━━━ Dataset content ━━━

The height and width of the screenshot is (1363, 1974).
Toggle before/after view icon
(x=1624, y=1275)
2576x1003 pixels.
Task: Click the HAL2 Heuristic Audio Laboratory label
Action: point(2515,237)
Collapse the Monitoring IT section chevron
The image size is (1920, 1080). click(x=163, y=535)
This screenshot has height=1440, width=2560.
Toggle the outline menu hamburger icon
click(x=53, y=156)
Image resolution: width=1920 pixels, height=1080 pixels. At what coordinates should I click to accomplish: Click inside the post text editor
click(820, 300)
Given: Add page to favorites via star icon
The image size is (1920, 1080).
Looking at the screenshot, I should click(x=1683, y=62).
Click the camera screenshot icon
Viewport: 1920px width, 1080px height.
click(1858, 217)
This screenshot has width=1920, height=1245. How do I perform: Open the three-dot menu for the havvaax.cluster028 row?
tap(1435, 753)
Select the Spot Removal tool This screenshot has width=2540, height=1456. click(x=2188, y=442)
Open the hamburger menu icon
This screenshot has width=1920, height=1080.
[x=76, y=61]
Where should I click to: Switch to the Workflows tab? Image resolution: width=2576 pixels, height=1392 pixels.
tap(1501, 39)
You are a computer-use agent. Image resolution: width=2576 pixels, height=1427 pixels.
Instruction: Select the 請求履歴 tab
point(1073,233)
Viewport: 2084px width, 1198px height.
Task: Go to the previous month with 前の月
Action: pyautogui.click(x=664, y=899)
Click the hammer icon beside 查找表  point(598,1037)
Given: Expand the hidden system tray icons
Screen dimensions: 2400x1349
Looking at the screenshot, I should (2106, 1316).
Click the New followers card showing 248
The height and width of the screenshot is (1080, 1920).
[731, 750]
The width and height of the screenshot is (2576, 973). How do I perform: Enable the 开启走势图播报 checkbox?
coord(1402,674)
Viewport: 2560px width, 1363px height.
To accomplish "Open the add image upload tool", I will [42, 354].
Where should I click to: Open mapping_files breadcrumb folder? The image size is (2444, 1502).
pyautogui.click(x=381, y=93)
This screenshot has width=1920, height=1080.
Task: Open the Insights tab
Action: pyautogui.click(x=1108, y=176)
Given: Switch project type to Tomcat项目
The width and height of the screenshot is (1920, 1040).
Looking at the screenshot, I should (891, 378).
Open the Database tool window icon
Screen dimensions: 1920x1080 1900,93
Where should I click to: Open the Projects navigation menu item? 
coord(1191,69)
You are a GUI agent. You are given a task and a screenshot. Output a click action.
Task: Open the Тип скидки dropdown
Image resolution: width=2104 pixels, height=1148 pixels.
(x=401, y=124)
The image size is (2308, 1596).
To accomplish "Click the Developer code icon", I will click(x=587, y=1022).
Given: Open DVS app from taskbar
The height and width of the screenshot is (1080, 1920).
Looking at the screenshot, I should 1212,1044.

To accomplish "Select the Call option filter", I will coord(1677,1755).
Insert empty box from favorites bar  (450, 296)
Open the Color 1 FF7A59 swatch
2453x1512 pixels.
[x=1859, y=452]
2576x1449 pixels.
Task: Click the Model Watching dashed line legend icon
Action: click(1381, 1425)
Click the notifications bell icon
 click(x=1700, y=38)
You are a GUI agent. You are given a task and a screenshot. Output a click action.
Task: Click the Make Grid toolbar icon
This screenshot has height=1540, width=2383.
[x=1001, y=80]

━━━

Activity:
Please copy out each entry exactly as it appears above.

Exercise answer:
The height and width of the screenshot is (1363, 1974).
Toggle before/after view icon
(x=1624, y=1275)
2576x1003 pixels.
Task: Click the HAL2 Heuristic Audio Laboratory label
Action: point(2515,237)
Collapse the Monitoring IT section chevron
The image size is (1920, 1080). click(x=163, y=535)
This screenshot has height=1440, width=2560.
Toggle the outline menu hamburger icon
click(x=53, y=156)
Image resolution: width=1920 pixels, height=1080 pixels. At what coordinates should I click to accomplish: Click inside the post text editor
click(820, 300)
Given: Add page to favorites via star icon
The image size is (1920, 1080).
Looking at the screenshot, I should click(x=1683, y=62).
Click the camera screenshot icon
Viewport: 1920px width, 1080px height.
click(1858, 217)
This screenshot has width=1920, height=1245. How do I perform: Open the three-dot menu for the havvaax.cluster028 row?
tap(1435, 753)
Select the Spot Removal tool This screenshot has width=2540, height=1456. click(x=2188, y=442)
Open the hamburger menu icon
This screenshot has width=1920, height=1080.
[x=76, y=61]
Where should I click to: Switch to the Workflows tab? Image resolution: width=2576 pixels, height=1392 pixels.
tap(1501, 39)
You are a computer-use agent. Image resolution: width=2576 pixels, height=1427 pixels.
Instruction: Select the 請求履歴 tab
point(1073,233)
Viewport: 2084px width, 1198px height.
Task: Go to the previous month with 前の月
Action: pyautogui.click(x=664, y=899)
Click the hammer icon beside 查找表  point(598,1037)
Given: Expand the hidden system tray icons
Screen dimensions: 2400x1349
Looking at the screenshot, I should (2106, 1316).
Click the New followers card showing 248
The height and width of the screenshot is (1080, 1920).
[731, 750]
The width and height of the screenshot is (2576, 973). How do I perform: Enable the 开启走势图播报 checkbox?
coord(1402,674)
Viewport: 2560px width, 1363px height.
To accomplish "Open the add image upload tool", I will [42, 354].
Where should I click to: Open mapping_files breadcrumb folder? The image size is (2444, 1502).
pyautogui.click(x=381, y=93)
This screenshot has width=1920, height=1080.
Task: Open the Insights tab
Action: pyautogui.click(x=1108, y=176)
Given: Switch project type to Tomcat项目
The width and height of the screenshot is (1920, 1040).
Looking at the screenshot, I should (891, 378).
Open the Database tool window icon
Screen dimensions: 1920x1080 1900,93
Where should I click to: Open the Projects navigation menu item? 
coord(1191,69)
You are a GUI agent. You are given a task and a screenshot. Output a click action.
Task: Open the Тип скидки dropdown
Image resolution: width=2104 pixels, height=1148 pixels.
(x=401, y=124)
The image size is (2308, 1596).
To accomplish "Click the Developer code icon", I will click(x=587, y=1022).
Given: Open DVS app from taskbar
The height and width of the screenshot is (1080, 1920).
Looking at the screenshot, I should 1212,1044.

To accomplish "Select the Call option filter", I will coord(1677,1755).
Insert empty box from favorites bar  (450, 296)
Open the Color 1 FF7A59 swatch
2453x1512 pixels.
[x=1859, y=452]
2576x1449 pixels.
Task: Click the Model Watching dashed line legend icon
Action: click(1381, 1425)
Click the notifications bell icon
 click(x=1700, y=38)
You are a GUI agent. You are given a task and a screenshot. Output a click action.
Task: Click the Make Grid toolbar icon
This screenshot has height=1540, width=2383.
[x=1001, y=80]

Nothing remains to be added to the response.